### TO BE DONE
Copy out the items below word for word, beginning at the line that contains "Open настроить link in the JIRA panel" and stopping after the line that contains "click(987, 249)". Reproduce only those lines.

### INFORMATION SHOWN
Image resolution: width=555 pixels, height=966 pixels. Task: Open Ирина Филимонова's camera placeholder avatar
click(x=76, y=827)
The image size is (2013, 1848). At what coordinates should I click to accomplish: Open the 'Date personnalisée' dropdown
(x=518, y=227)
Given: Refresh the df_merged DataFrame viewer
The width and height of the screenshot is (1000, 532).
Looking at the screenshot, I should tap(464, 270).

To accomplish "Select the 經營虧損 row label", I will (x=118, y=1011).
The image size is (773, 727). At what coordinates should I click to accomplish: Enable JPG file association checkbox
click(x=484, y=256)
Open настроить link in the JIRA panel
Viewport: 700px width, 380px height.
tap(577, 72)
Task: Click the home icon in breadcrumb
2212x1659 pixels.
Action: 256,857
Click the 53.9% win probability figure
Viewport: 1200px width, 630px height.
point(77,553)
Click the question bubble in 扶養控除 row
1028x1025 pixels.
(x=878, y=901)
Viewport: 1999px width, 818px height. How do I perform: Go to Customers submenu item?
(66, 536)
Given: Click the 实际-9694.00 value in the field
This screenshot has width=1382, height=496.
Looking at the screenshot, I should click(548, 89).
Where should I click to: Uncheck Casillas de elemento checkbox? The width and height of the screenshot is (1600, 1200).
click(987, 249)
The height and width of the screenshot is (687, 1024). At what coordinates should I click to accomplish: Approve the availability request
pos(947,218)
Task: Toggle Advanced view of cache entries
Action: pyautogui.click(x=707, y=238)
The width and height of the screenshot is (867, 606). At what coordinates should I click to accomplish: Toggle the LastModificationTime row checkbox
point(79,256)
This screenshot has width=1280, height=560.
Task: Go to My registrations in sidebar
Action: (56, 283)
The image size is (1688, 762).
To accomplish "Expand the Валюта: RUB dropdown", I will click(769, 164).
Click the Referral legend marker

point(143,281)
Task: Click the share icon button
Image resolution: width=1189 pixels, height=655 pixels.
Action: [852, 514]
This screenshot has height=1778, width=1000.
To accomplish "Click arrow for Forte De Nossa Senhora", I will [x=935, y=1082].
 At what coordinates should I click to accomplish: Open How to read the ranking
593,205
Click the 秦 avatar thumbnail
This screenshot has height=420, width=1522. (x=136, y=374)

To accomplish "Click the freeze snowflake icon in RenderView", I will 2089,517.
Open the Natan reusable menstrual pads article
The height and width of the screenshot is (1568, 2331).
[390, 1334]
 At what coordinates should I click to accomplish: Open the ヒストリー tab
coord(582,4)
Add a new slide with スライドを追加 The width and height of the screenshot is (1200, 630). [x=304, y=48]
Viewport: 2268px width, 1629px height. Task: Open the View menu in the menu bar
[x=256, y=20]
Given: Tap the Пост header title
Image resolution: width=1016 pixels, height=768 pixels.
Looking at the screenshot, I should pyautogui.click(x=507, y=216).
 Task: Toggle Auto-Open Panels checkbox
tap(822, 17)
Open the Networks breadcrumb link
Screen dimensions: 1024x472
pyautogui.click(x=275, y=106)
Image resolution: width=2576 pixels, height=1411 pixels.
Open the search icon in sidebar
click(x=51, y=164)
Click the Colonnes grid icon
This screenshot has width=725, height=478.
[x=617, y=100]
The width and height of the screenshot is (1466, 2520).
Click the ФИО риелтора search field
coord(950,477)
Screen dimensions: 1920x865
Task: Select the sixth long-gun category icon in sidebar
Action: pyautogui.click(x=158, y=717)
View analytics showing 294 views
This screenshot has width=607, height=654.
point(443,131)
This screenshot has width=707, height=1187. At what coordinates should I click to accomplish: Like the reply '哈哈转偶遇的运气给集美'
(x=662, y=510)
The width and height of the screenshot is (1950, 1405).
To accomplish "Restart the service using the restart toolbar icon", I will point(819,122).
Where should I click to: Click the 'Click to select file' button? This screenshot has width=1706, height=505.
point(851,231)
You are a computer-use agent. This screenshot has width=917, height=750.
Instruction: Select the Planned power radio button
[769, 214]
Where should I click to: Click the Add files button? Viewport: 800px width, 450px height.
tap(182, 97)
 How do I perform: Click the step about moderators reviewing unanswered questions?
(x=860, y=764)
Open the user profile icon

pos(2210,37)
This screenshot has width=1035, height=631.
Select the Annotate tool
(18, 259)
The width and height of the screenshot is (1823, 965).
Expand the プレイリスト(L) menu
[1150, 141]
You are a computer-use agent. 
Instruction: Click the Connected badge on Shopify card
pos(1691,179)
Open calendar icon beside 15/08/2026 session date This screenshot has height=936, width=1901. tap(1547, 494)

### CORRECT RESULT
Open настроить link in the JIRA panel
Viewport: 700px width, 380px height.
tap(577, 72)
Task: Click the home icon in breadcrumb
2212x1659 pixels.
Action: 256,857
Click the 53.9% win probability figure
Viewport: 1200px width, 630px height.
point(77,553)
Click the question bubble in 扶養控除 row
1028x1025 pixels.
(x=878, y=901)
Viewport: 1999px width, 818px height. How do I perform: Go to Customers submenu item?
(66, 536)
Given: Click the 实际-9694.00 value in the field
This screenshot has width=1382, height=496.
Looking at the screenshot, I should click(548, 89).
Where should I click to: Uncheck Casillas de elemento checkbox? The width and height of the screenshot is (1600, 1200).
click(987, 249)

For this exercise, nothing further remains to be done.